- _Data records_:
★ ★ ★

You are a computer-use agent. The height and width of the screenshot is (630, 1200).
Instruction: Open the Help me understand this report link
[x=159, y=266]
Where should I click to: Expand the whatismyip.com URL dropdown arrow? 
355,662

★ ★ ★

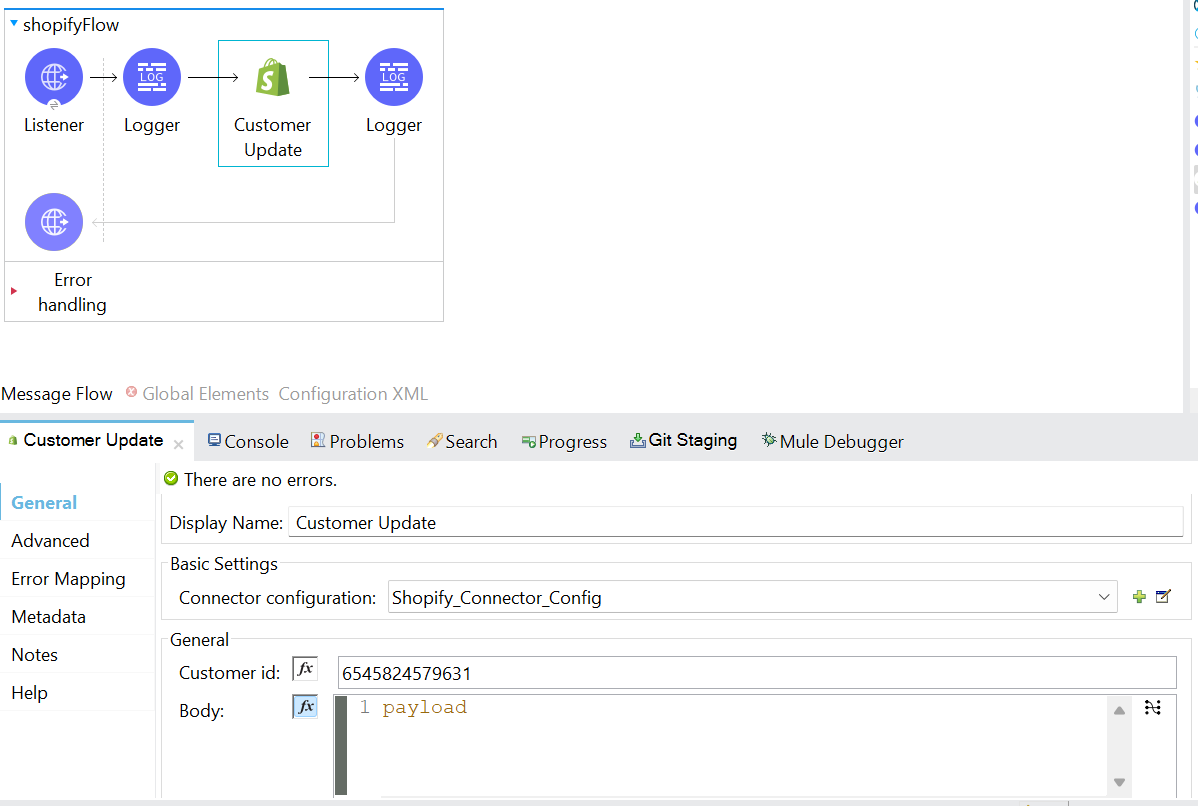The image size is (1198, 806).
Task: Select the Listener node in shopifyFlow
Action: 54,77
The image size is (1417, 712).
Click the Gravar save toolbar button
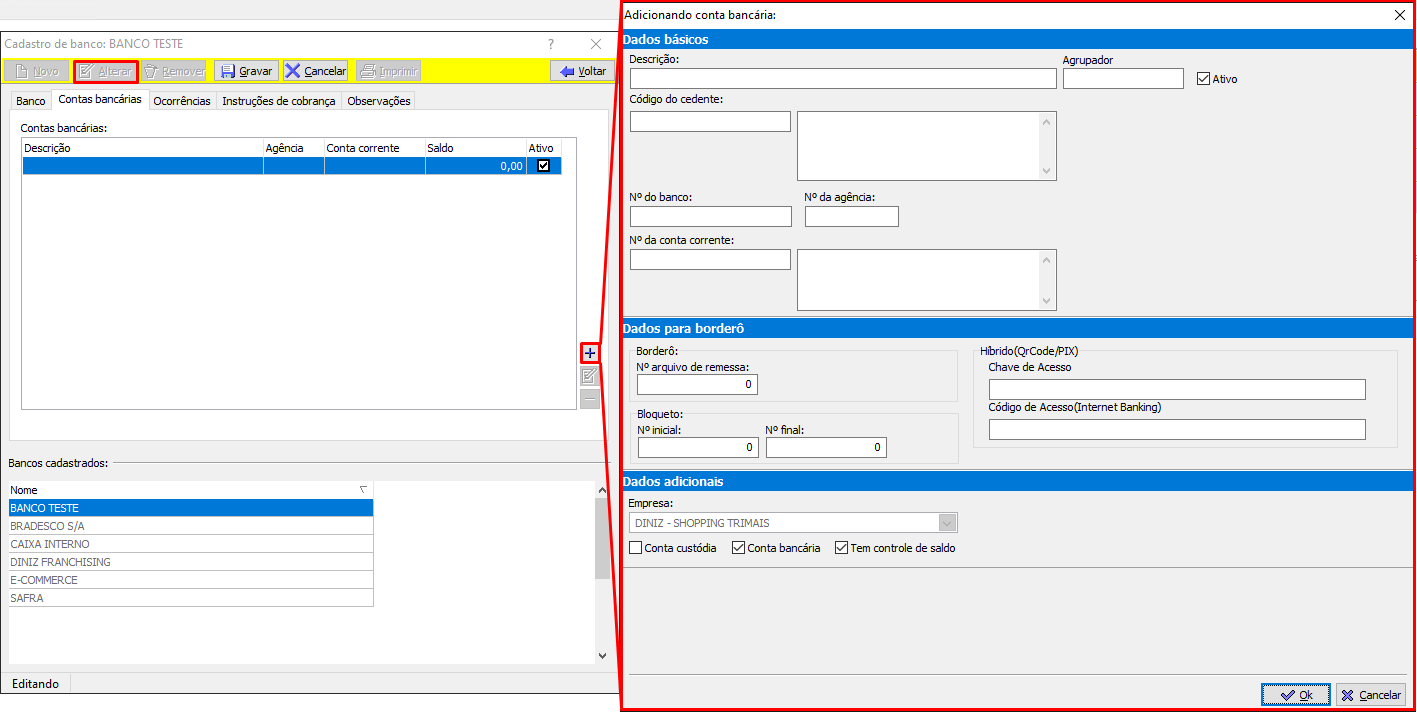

★ ★ ★

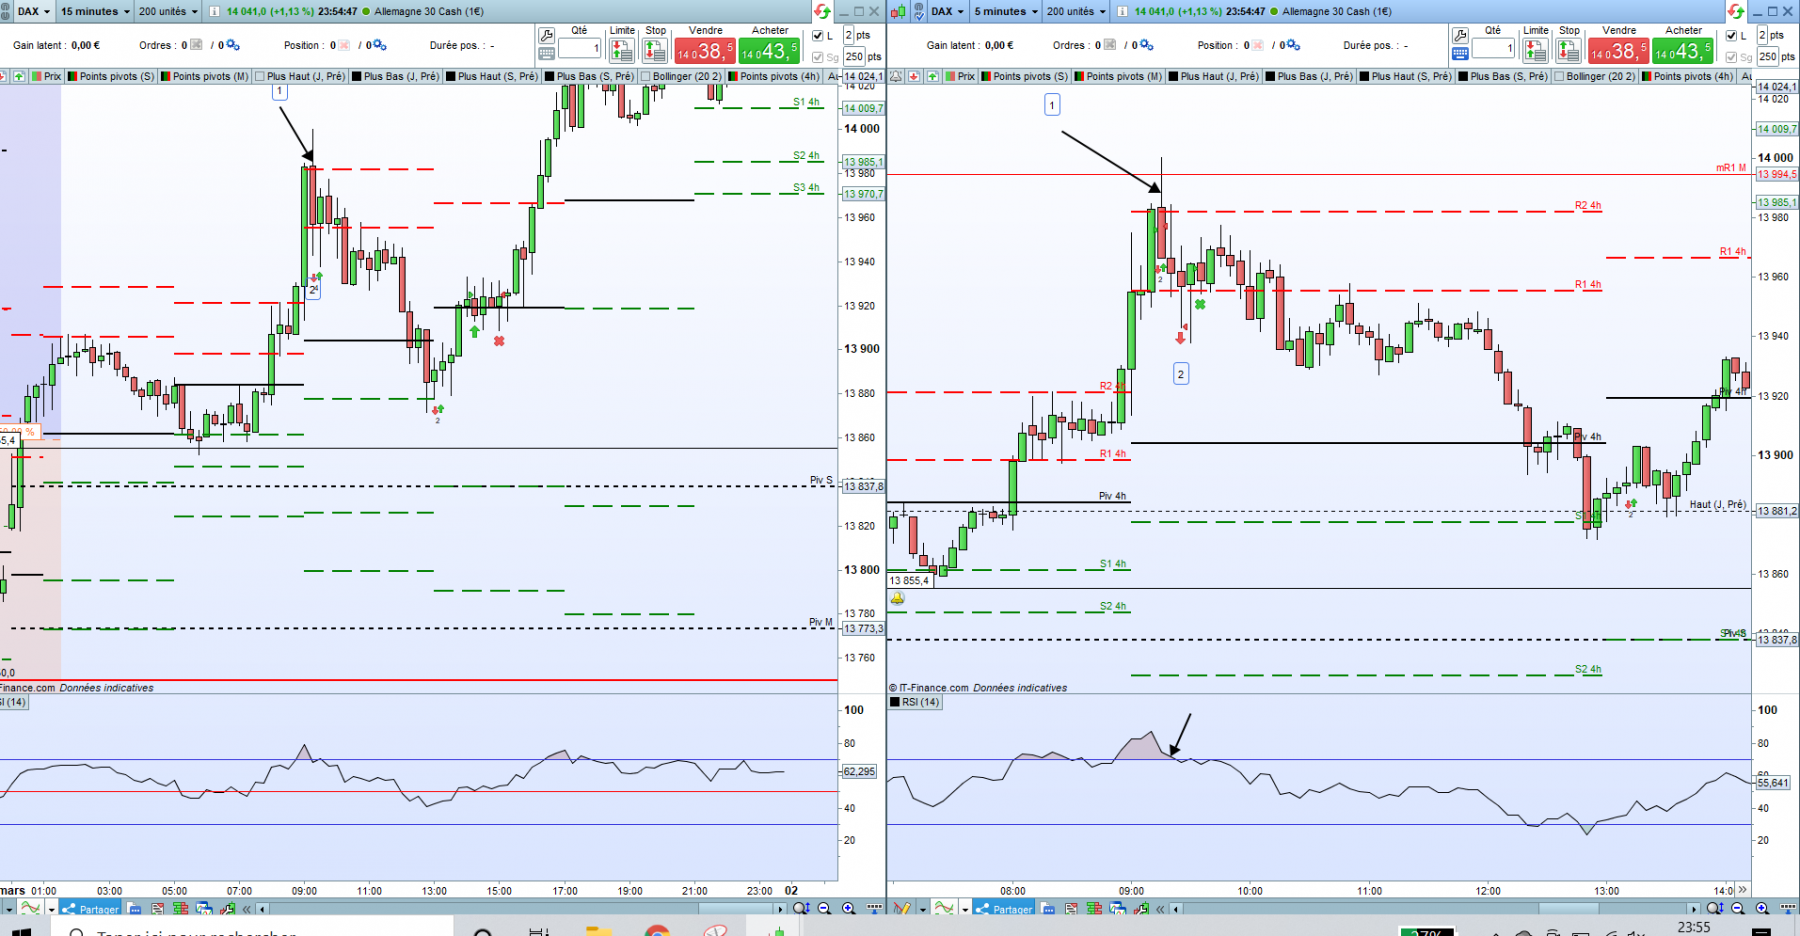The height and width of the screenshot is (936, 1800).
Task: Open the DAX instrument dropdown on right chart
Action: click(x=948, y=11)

★ ★ ★

Please give an exact copy of the lines above, beginning with the line containing "The image size is (1417, 712)." and running through the line containing "Click the Gravar save toolbar button", and of no other lines.

The image size is (1417, 712).
Click the Gravar save toolbar button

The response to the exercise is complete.